Please repeat exactly the lines from the one containing "Task: Uncheck the checkbox for asset 00010002" to the end of the entries below, both included, and omit all pictures.

»»

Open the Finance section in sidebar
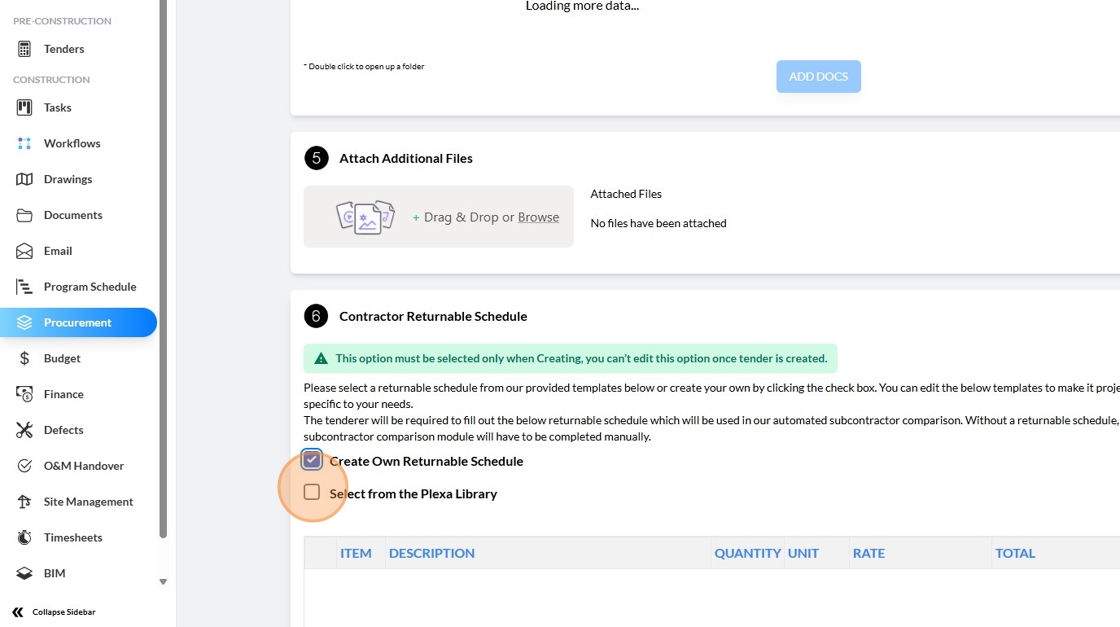Screen dimensions: 1120x627 tap(63, 394)
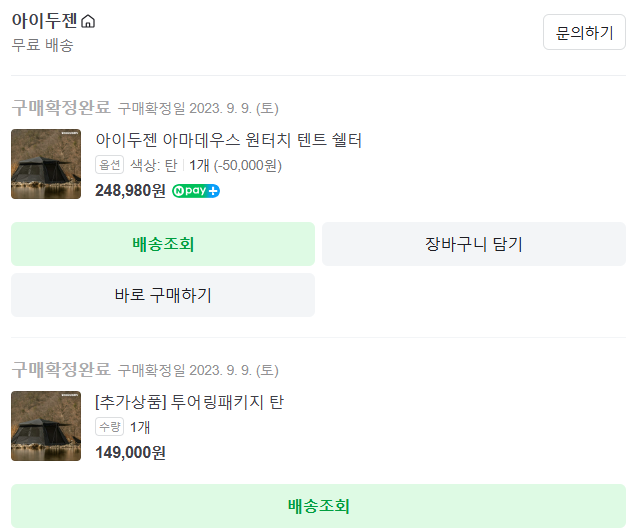Screen dimensions: 632x531
Task: Click the second 구매확정완료 status label
Action: coord(60,369)
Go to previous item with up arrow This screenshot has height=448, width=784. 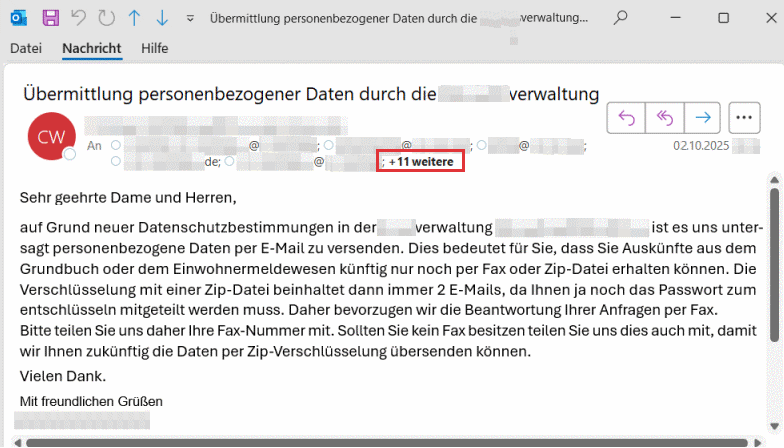[134, 18]
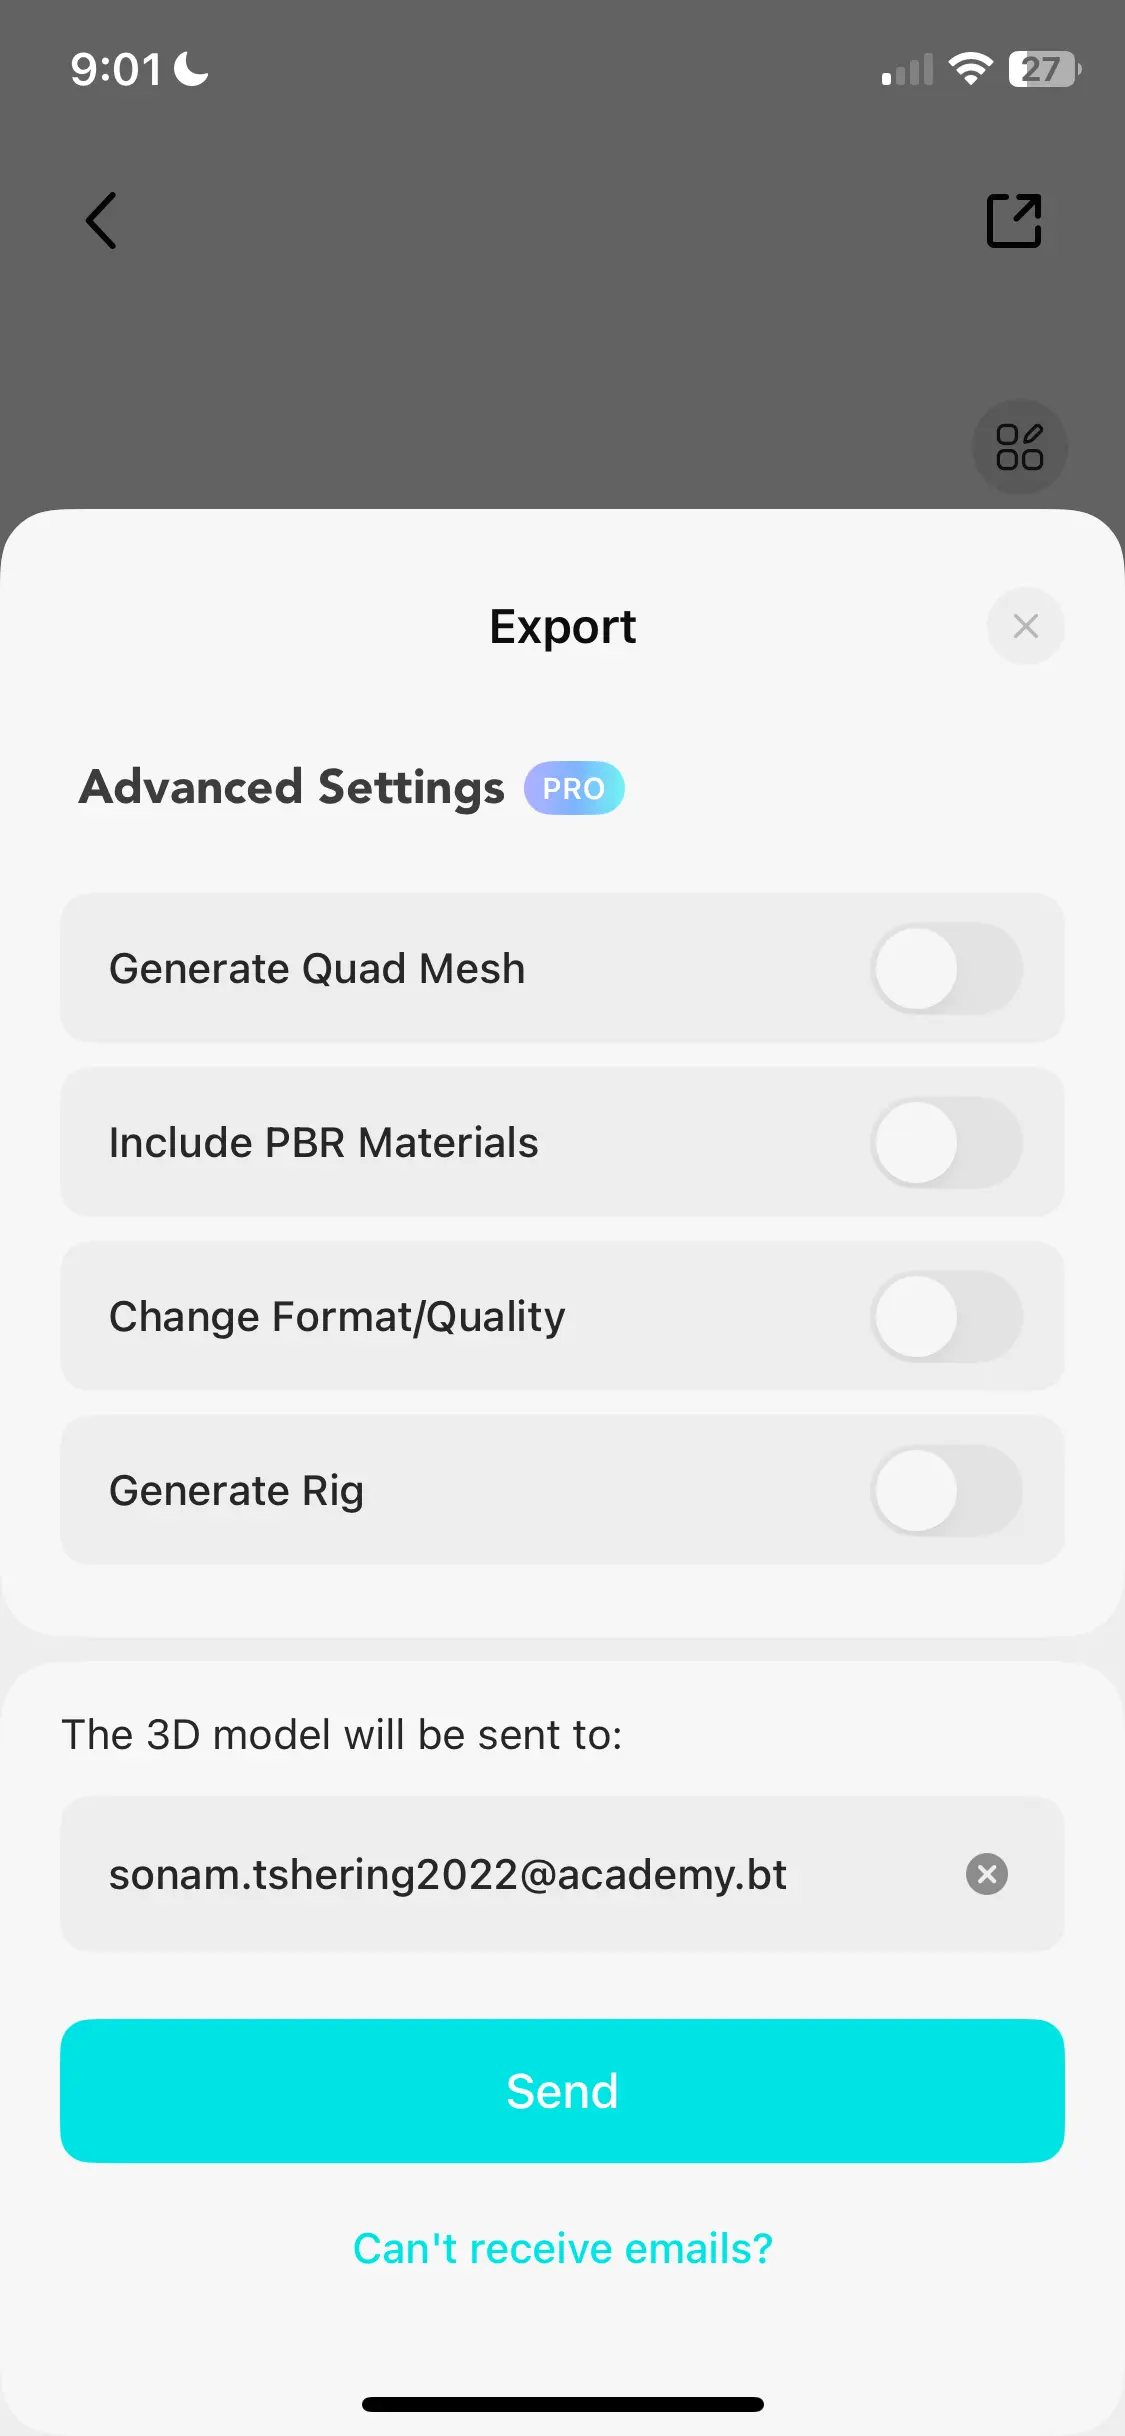Enable the Generate Rig switch
This screenshot has height=2436, width=1125.
tap(946, 1490)
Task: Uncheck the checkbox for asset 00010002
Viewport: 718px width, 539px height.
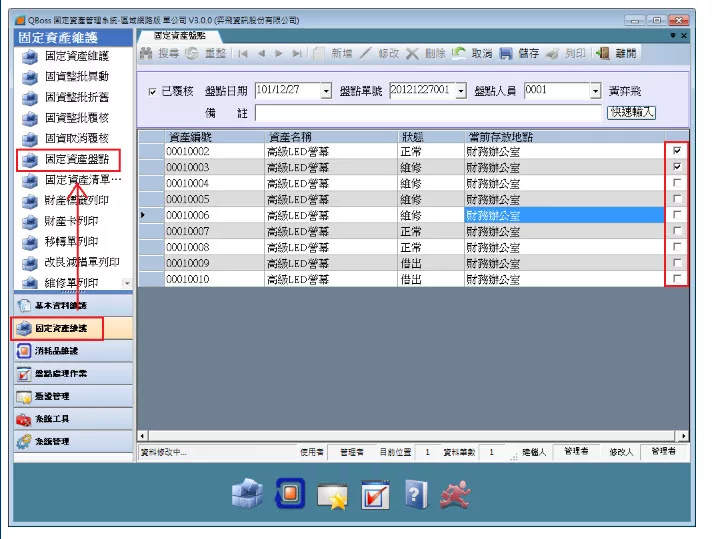Action: click(678, 151)
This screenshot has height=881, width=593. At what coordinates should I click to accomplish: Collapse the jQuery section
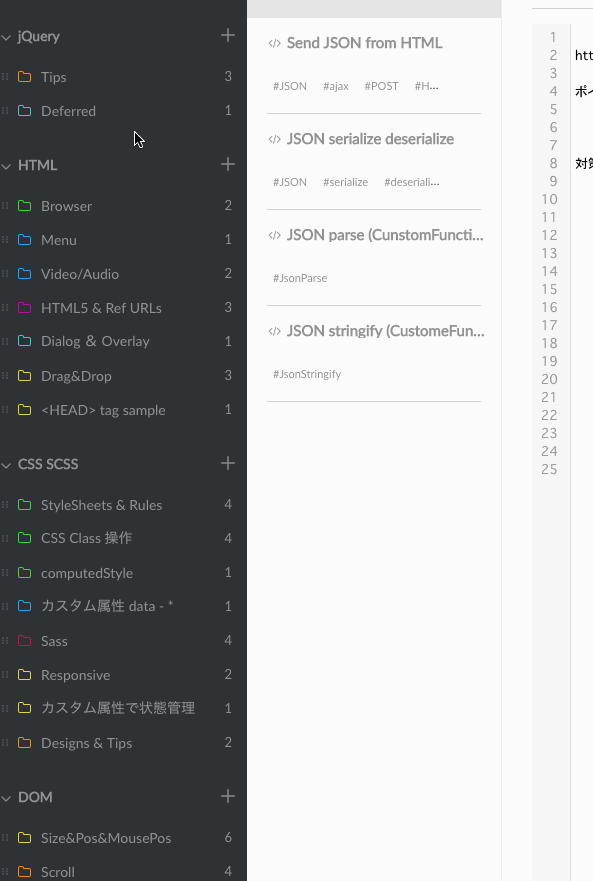(x=8, y=36)
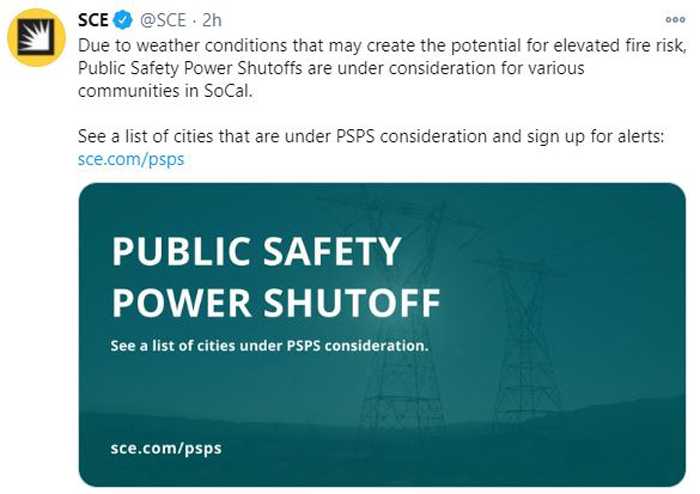700x494 pixels.
Task: Click the 'Public Safety Power Shutoffs' phrase in tweet
Action: [190, 68]
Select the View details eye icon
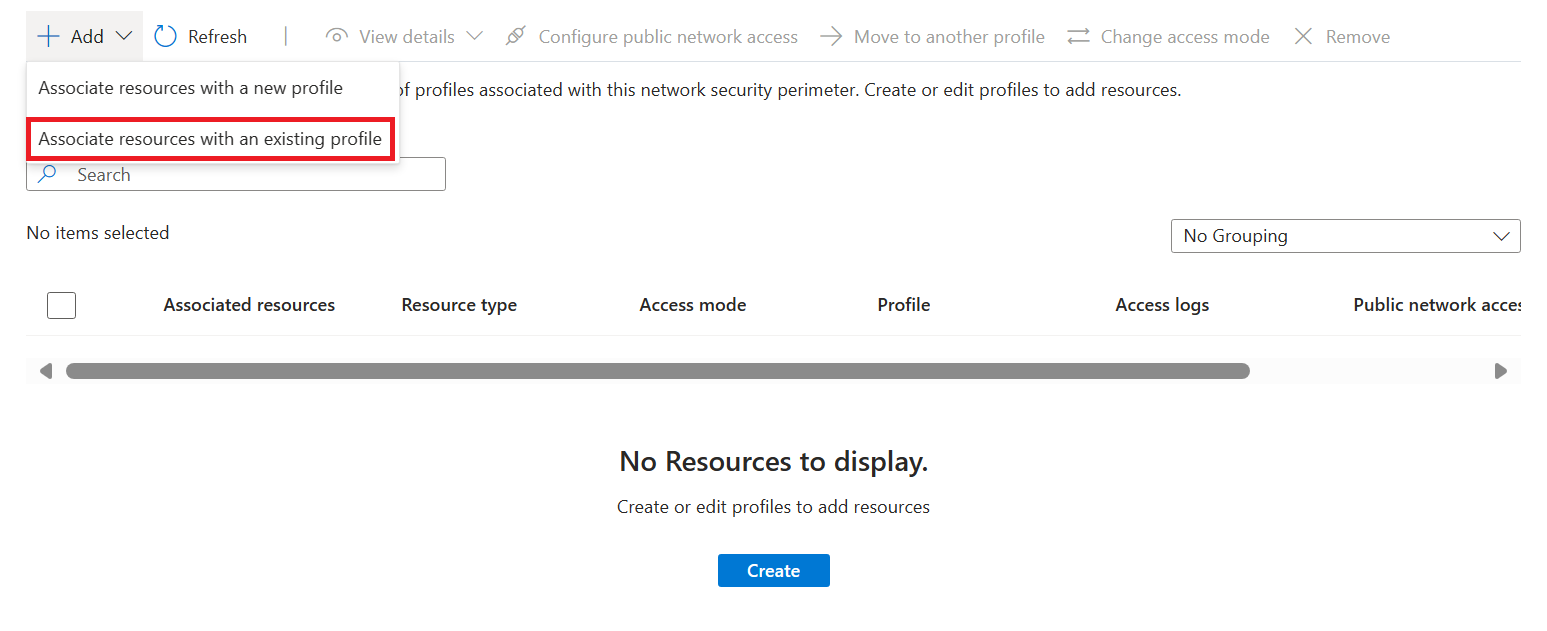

««

▸ Task response
Task: Uncheck the checkbox for asset 00010002
Viewport: 718px width, 539px height.
Action: click(678, 151)
This screenshot has height=881, width=593. At what coordinates should I click to accomplish: Collapse the jQuery section
(x=8, y=36)
700x494 pixels.
Task: Click the 'Public Safety Power Shutoffs' phrase in tweet
Action: [190, 68]
Select the View details eye icon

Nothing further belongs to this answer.